[EXERCISE]
Your answer should be an exact copy of the lines from the one containing "Disclaimer (689, 2564)" through the last line of the records below, without any pictures.

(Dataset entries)
——

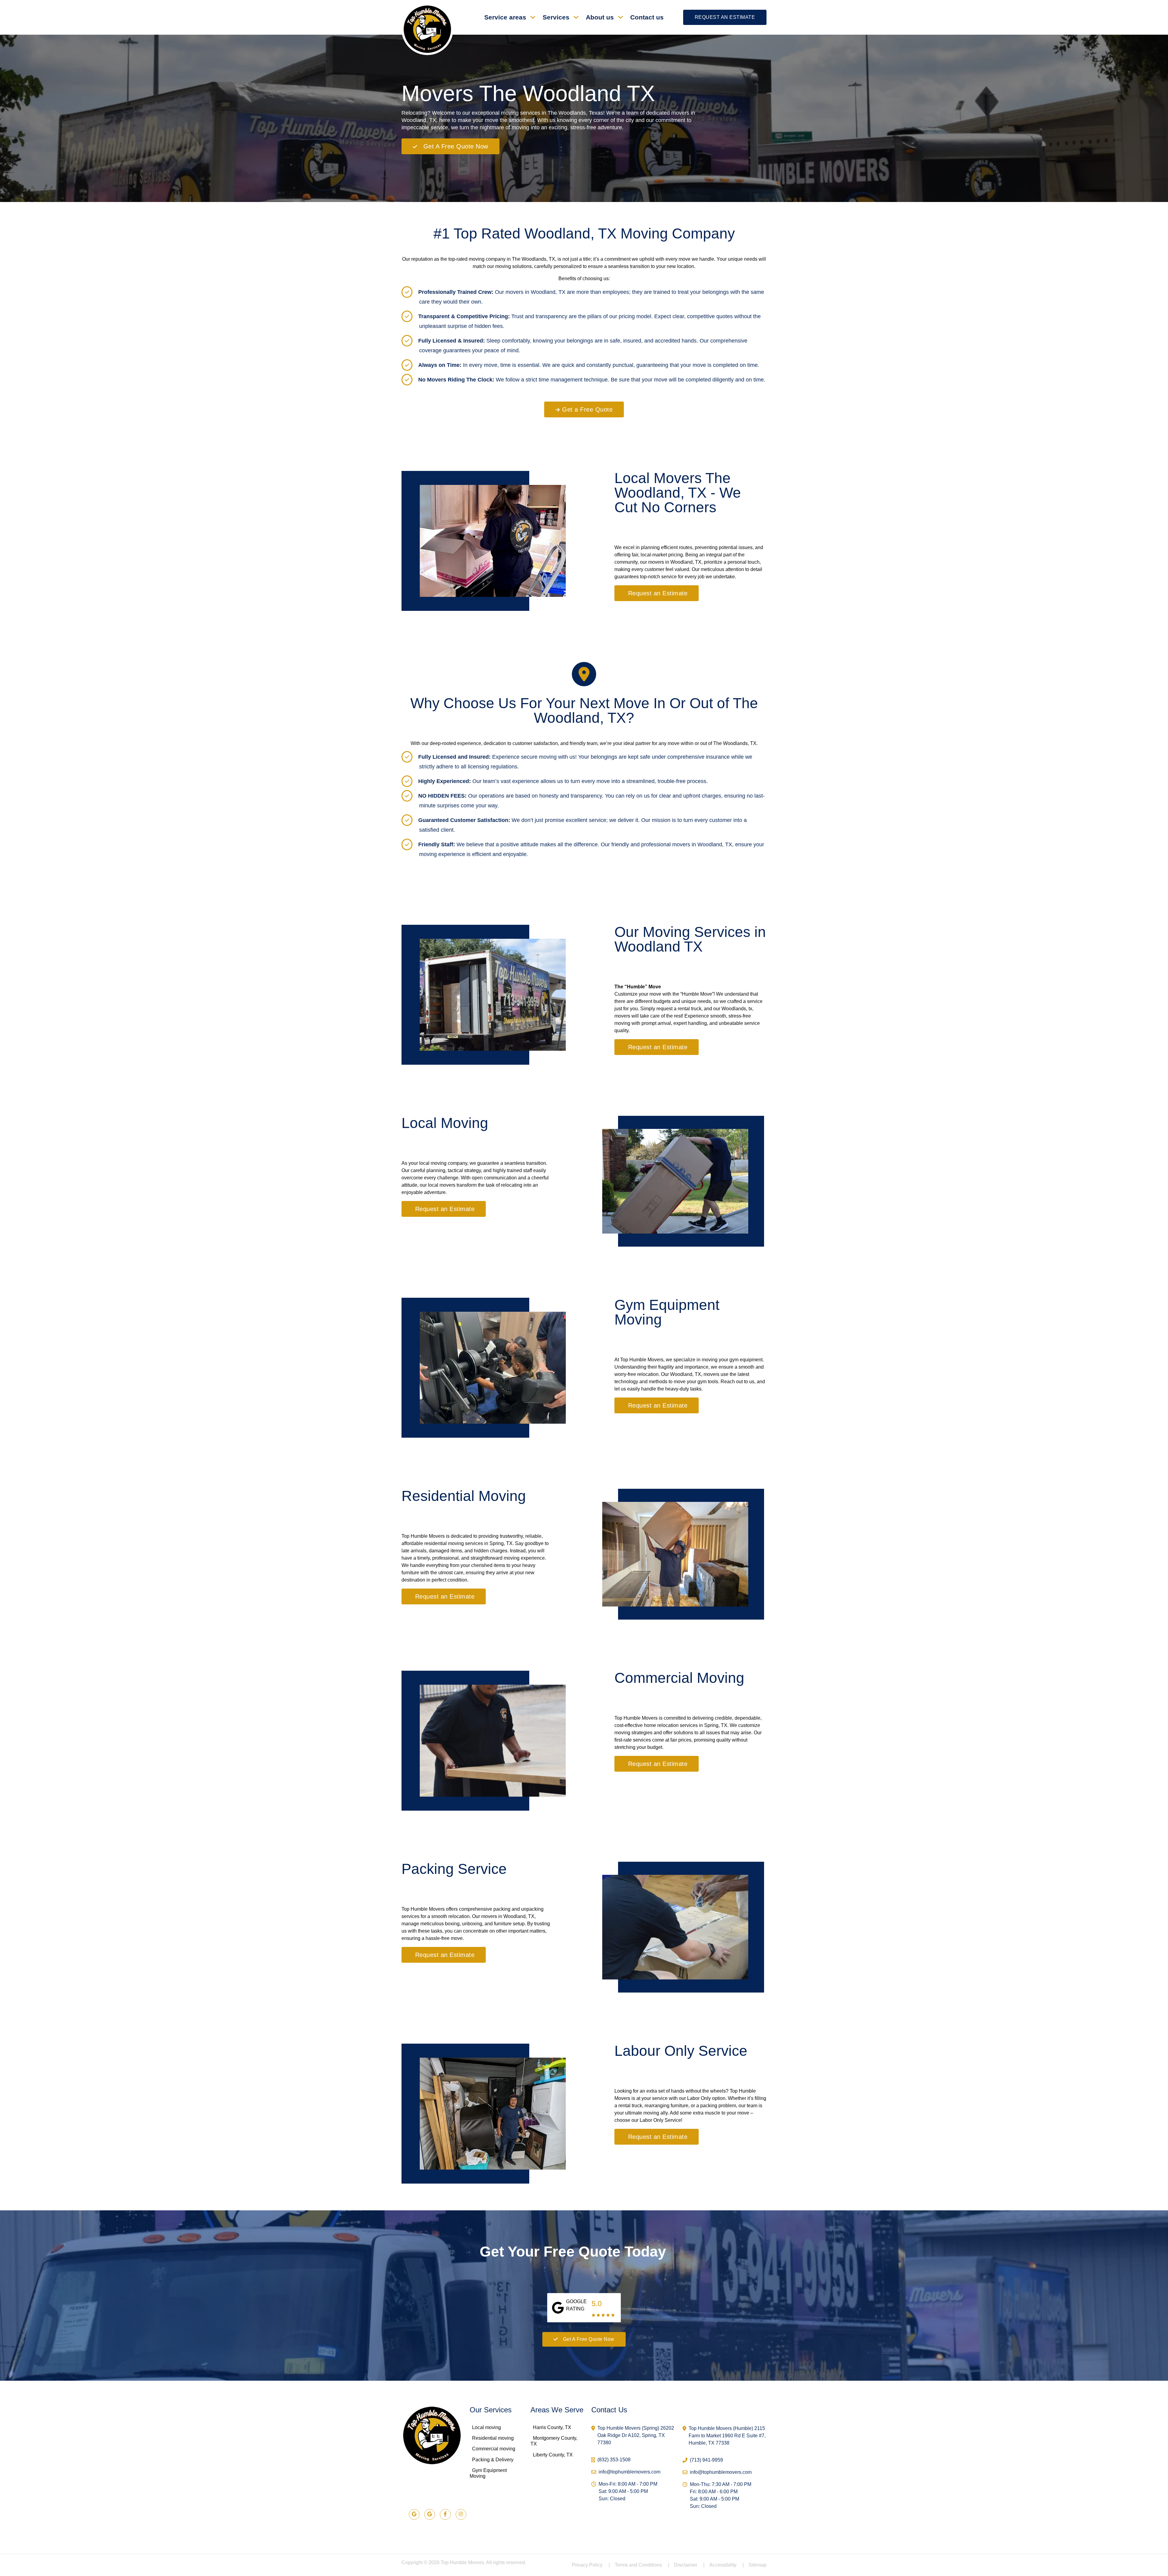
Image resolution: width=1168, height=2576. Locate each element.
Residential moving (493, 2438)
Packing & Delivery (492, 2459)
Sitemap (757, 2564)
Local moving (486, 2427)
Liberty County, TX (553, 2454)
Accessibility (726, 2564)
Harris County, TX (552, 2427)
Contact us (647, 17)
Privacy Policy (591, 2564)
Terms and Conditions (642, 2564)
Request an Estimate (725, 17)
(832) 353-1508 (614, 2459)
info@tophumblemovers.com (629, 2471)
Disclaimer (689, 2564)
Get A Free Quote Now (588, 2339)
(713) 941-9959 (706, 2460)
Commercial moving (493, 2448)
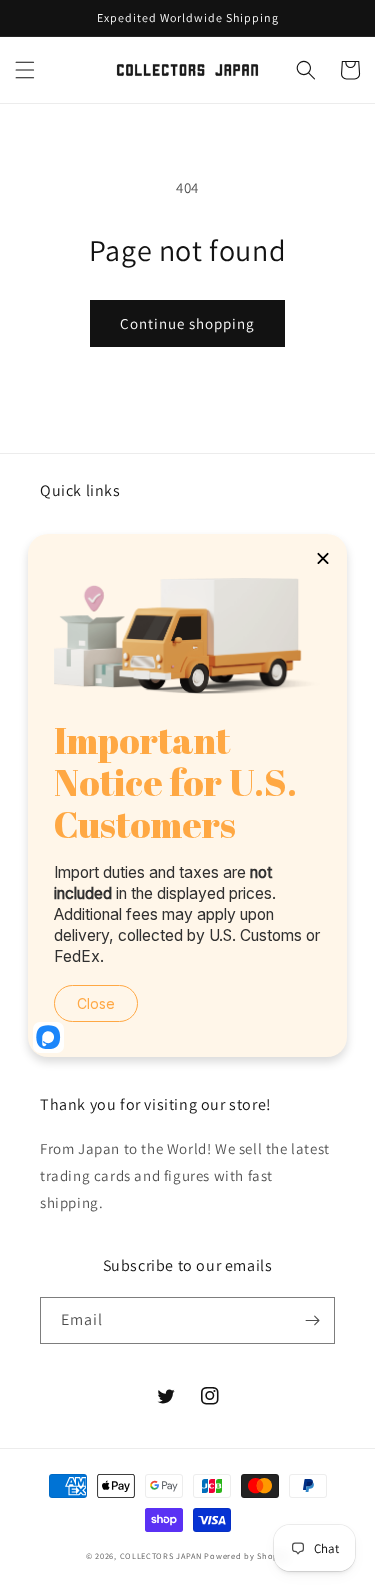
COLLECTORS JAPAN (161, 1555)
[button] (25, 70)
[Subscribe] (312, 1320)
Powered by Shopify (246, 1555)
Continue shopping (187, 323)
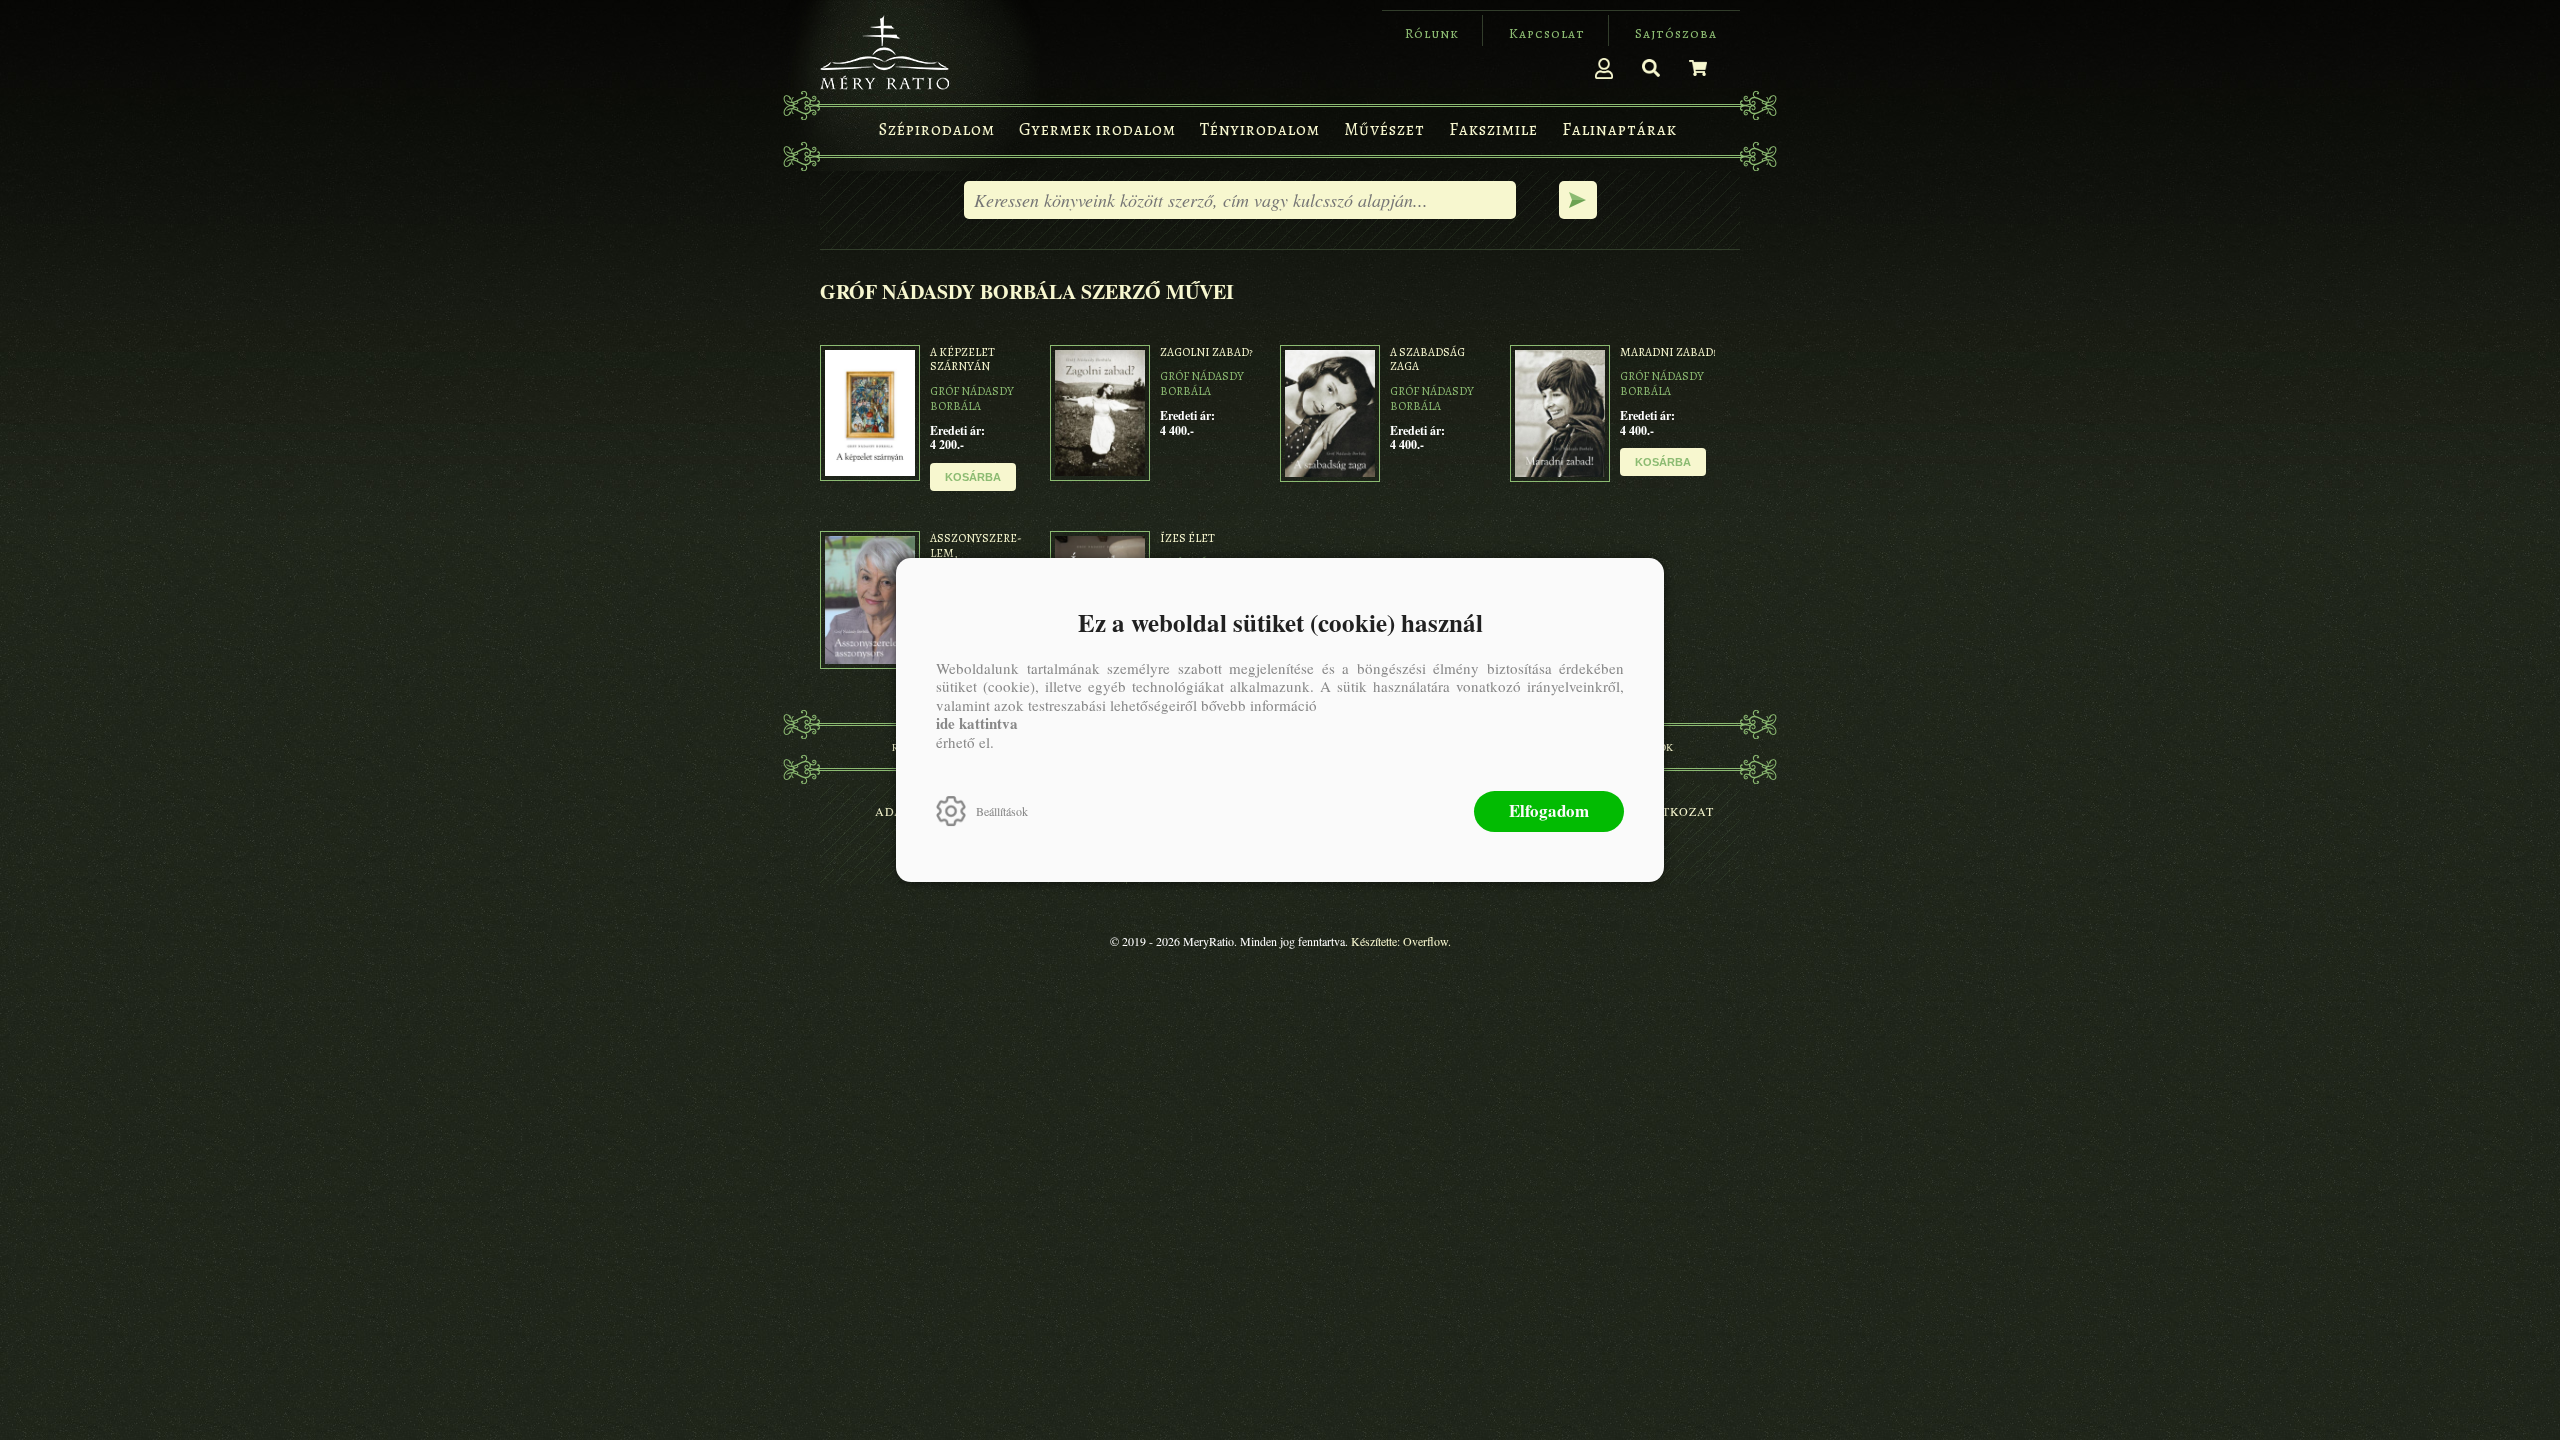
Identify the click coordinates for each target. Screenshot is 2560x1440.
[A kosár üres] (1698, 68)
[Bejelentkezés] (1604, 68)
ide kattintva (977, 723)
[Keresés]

——

[WRITTEN ANSWER]
Disclaimer (689, 2564)
Get A Free Quote Now (588, 2339)
(713) 941-9959 (706, 2460)
Commercial moving (493, 2448)
COLLECTORS JAPAN (161, 1555)
[button] (25, 70)
[Subscribe] (312, 1320)
Powered by Shopify (246, 1555)
Continue shopping (187, 323)
Identify the click coordinates for each target. Screenshot is 2560x1440.
[A kosár üres] (1698, 68)
[Bejelentkezés] (1604, 68)
ide kattintva (977, 723)
[Keresés]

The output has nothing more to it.